A coqueluche reacionária no SBT

Depois de muitos anos relegado ao ostracismo, o jornalismo do SBT vem sendo revigorado comchorumes polêmicas produzidas por seus jornalistas. Depois das experiências revolucionárias comAqui e Agora e o Jornal das Pernas - em que jornalistas oriundas da Casa dos Artistas exibiam e cruzavam as pernas de forma sincronizada - , a emissora de Sílvio Santos amadureceu e segue em busca de uma credibilidade nunca antes alcançada.
Com um time destro de matar de orgulho a família #SouReaçaMasTôNaModa, o SBT espalhou pelo Brasil os quadros mais aguerridos do jornalismo opinativo brasileiro. São três os maiores expoentes dessa modalidade: Luis Carlos Prates em Santa Catarina, Paulo Eduardo Martins no Paraná e a diva Rachel Sheherazade, trazida da Paraíba para brilhar em rede nacional.
Shera, a camisa 10 do time, foi escolhida a dedo por Sílvio Santos para apresentar o principal jornal do canal. Suas opiniões fortes e conservadoras foram justamente o que encantaram o empresário. Cheia de confiança com o apoio do patrão, a colega de trabalho se sentiu à vontade para partir para o ataque contra tudo-o-que-está- aí, tornando-se uma das principais porta-vozes do senso comum. No auge do seu reacionarismo, Shera disse considerar compreensível o linchamento como instrumento de combate ao crime, o que causou revolta em uns e conquistou admiração de outros. A jornalista também já polemizou ao defender as loucuras do pastor Marco Feliciano e minimizar os pequenos delitos de Justin Bieber.
O catarinense Luis Carlos Prates também ganhou destaque com seu conservadorismo sessentista. Com uma eloquência e um linguajar rebuscado de fazer inveja ao Professor Gravatinha, Luis é capaz de transformar um telejornal num mural do Facebook das Senhoras de Santana:
"O Brasil nunca cresceu tanto quanto sob a chamada Ditadura Militar. Estradas rasgaram o Brasil, universidades foram multiplicadas. Ciência e tecnologia começaram para valer no país sob a tutela dos militares. (...) Que tipo de progresso veio com a chamada democracia? (...) A imoralidade tomou conta de todos nós. Que Brasil é esse que melhorou? "
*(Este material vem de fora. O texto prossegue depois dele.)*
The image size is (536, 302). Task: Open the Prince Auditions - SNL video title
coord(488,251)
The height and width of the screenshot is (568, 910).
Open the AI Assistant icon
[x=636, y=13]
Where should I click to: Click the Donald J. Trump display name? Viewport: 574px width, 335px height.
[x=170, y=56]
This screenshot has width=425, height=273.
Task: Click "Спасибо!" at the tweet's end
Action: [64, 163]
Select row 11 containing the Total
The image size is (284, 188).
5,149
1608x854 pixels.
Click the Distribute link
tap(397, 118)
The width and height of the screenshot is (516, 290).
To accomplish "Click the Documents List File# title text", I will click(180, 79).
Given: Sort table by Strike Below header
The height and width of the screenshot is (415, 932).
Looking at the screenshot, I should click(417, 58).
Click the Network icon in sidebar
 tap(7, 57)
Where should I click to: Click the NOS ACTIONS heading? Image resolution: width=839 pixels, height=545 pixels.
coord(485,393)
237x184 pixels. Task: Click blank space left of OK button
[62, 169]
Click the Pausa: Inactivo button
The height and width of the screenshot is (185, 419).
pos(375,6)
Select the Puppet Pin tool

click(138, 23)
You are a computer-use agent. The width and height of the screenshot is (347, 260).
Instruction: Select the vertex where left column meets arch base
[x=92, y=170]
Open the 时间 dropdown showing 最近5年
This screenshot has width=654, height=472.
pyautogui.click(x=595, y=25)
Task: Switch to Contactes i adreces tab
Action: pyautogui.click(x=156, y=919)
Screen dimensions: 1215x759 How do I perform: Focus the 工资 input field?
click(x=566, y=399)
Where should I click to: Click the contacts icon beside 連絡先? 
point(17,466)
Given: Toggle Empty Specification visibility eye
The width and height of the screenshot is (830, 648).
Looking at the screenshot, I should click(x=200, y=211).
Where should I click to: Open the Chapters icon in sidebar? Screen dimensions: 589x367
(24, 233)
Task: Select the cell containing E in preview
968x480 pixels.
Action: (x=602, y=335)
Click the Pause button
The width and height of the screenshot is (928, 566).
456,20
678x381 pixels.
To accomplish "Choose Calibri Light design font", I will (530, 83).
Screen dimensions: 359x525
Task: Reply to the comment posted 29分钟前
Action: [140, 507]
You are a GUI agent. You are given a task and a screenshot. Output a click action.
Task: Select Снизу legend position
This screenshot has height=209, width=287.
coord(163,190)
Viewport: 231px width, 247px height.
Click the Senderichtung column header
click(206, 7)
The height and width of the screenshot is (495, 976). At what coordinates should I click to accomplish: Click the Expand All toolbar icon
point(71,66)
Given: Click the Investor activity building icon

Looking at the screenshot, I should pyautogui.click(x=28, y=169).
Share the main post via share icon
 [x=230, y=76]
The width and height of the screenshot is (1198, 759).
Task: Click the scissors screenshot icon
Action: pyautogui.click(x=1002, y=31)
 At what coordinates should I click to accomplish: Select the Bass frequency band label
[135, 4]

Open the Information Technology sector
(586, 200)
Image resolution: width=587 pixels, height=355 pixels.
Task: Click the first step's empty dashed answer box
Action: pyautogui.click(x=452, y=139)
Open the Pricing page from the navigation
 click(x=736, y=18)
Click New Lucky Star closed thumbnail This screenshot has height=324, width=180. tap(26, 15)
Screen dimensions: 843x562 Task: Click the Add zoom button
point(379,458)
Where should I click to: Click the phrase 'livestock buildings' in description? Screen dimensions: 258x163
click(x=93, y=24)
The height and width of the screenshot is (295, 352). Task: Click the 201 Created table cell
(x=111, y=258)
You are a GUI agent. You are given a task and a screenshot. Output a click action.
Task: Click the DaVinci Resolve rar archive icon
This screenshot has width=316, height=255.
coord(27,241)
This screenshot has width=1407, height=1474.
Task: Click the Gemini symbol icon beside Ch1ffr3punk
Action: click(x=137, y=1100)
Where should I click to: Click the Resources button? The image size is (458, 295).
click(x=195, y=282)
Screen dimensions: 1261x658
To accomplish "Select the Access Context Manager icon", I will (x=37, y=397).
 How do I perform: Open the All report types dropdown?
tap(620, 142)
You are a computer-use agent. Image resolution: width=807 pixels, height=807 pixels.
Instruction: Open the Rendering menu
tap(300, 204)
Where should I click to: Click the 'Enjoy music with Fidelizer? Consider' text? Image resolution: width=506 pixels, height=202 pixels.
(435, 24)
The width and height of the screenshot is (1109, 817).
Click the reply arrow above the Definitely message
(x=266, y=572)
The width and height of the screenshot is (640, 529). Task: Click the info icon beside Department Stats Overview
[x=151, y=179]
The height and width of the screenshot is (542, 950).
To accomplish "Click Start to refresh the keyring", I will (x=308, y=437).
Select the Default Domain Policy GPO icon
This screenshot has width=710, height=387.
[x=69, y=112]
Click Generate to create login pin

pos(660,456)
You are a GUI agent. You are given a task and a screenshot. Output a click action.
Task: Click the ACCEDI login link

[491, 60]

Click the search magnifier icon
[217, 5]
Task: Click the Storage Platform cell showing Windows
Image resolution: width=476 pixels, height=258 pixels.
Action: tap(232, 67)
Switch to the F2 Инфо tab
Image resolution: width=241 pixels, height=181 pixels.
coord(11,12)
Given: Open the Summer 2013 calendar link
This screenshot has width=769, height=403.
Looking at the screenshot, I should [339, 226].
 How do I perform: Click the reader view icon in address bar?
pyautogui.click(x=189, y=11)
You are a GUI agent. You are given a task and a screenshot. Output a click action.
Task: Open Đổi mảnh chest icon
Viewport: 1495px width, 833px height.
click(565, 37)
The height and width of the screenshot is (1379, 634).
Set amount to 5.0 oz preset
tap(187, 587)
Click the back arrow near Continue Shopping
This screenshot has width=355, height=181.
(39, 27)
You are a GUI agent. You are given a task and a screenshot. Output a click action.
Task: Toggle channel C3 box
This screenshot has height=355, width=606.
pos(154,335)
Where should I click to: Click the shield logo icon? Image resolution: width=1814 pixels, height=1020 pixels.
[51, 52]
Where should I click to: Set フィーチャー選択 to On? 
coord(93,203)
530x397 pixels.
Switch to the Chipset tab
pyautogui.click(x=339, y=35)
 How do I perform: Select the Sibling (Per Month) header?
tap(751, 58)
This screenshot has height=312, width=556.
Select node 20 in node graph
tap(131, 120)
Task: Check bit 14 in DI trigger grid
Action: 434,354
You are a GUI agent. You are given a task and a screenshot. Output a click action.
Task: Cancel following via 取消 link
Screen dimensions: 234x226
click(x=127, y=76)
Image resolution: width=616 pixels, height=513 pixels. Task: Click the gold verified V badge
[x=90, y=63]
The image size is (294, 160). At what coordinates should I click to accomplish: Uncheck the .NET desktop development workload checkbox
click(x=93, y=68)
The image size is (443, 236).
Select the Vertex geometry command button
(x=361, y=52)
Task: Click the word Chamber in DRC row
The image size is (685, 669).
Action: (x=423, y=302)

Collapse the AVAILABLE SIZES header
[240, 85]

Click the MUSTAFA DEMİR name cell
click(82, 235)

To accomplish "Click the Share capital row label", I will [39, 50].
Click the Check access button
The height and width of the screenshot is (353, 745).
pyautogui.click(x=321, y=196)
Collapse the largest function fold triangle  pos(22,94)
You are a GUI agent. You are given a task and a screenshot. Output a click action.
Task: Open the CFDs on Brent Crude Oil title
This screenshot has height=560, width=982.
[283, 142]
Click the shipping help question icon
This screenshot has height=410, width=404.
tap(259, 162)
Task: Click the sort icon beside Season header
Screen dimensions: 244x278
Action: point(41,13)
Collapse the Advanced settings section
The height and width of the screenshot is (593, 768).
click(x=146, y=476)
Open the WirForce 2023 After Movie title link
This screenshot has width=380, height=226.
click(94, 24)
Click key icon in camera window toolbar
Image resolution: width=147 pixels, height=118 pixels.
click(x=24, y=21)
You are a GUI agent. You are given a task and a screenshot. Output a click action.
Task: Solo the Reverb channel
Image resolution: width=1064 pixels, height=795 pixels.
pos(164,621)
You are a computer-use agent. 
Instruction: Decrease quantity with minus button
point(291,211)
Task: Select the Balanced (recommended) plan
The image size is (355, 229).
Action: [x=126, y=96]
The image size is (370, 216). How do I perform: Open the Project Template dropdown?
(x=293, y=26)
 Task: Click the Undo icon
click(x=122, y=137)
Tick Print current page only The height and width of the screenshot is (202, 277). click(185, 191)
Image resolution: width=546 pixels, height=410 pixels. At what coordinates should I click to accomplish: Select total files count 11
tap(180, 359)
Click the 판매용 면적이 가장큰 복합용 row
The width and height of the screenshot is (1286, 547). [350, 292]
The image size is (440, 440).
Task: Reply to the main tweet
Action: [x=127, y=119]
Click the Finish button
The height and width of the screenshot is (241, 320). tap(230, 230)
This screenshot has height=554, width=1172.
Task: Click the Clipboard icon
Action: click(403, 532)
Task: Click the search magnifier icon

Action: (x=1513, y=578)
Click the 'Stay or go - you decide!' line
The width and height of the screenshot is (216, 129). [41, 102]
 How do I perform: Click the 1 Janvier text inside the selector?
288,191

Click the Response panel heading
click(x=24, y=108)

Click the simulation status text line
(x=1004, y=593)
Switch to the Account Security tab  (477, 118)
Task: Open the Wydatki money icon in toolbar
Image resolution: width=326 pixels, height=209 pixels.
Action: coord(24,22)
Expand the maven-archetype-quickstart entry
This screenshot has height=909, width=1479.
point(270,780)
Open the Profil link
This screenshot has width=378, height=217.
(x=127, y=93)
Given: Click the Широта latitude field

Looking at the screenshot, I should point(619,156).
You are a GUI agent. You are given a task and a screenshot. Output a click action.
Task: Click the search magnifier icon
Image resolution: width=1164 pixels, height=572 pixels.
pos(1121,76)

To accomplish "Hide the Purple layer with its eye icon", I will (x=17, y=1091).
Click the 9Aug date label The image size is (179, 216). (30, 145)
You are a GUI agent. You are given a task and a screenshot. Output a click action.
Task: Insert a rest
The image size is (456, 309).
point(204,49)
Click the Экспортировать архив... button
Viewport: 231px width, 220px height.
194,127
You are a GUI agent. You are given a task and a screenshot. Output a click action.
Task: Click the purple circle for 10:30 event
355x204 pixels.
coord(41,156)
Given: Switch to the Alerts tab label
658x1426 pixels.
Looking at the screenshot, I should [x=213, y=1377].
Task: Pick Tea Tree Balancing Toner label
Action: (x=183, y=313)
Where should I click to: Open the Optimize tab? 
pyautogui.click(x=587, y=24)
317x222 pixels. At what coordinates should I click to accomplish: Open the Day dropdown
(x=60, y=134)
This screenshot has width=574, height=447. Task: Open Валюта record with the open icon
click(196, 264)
Tio Prates brada com tanta firmeza, que quase esqueço os US$102 bilhões de dívida externa deixados pela ditadura, uma quantia equivalente a 53,8% do PIB do país. Isso pra não falar na estagnação econômica e da inflação disparada nos últimos anos do regime, verdadeiras heranças malditas para a democracia. Quase também esqueço do carinho recebido pelos jornalistas críticos aos militares: paus-de-arara, choques elétricos, unhas arrancadas e assassinatos. Prates, usufruindo de uma concessão pública, desmoraliza vigorosamente o mesmo estado de direito que lhe permite criticá-lo. Um show de coerência.
Paulo Eduardo Martins, outra jovem revelação da emissora de Sílvio, também costuma banalizar o termo "ditadura" e lutar quixotescamente contra o fantasma comunista. Adepto do jornalismo-verdade-verdadeira, Paulinho não pensa duas vezes antes de desprezar o povo brasileiro e xingar o telespectador que não concorda como ele:
"O brasileiro não faz nada. O brasileiro merece a ditadura do PT. (...) Só idiota acredita que ditadura se faz com tanque na rua. Não é assim não, ô animal! (...) e o louco sou eu quando falo isso. Então dane-se todo mundo também. Tem que viver com a ditadura do PT mesmo"
E pra se juntar ao trio-de-ferro do jornalismo do SBT, temos o também paranaense Lourival Santos, que ficou famoso essa semana ao ser preso após xingar um jogador de "macaco". Até me lembrou outro integrante da casa, Danilo Gentili, que gentilmente ofereceu bananas para um negro que ousou criticar as piadas racistas do seu programa.
Todas essas estripulias dos colegas de trabalho acabaram tendo um preço. Shera não dará mais opinião no Jornal do SBT, o Jornal da Massa não contará mais com as polêmicas de Paulinho e Lourival foi afastado da emissora pelo ato racista. Enquanto os fãs culpam o regime comunista pela censura, Shera e Paulinho garantem não ter sido esse o motivo. Pressionado pelo Ministério Público, anunciantes e telespectadores, Sílvio se viu obrigado a mudar o formato dos seus jornais e dar menos ênfase à opinião. Mas o SBT é uma emissora gigante e, com certeza, abrigará os reacionários em outros programas da casa, tais como: A Praça É Nossa, The Noite e Programa do Ratinho.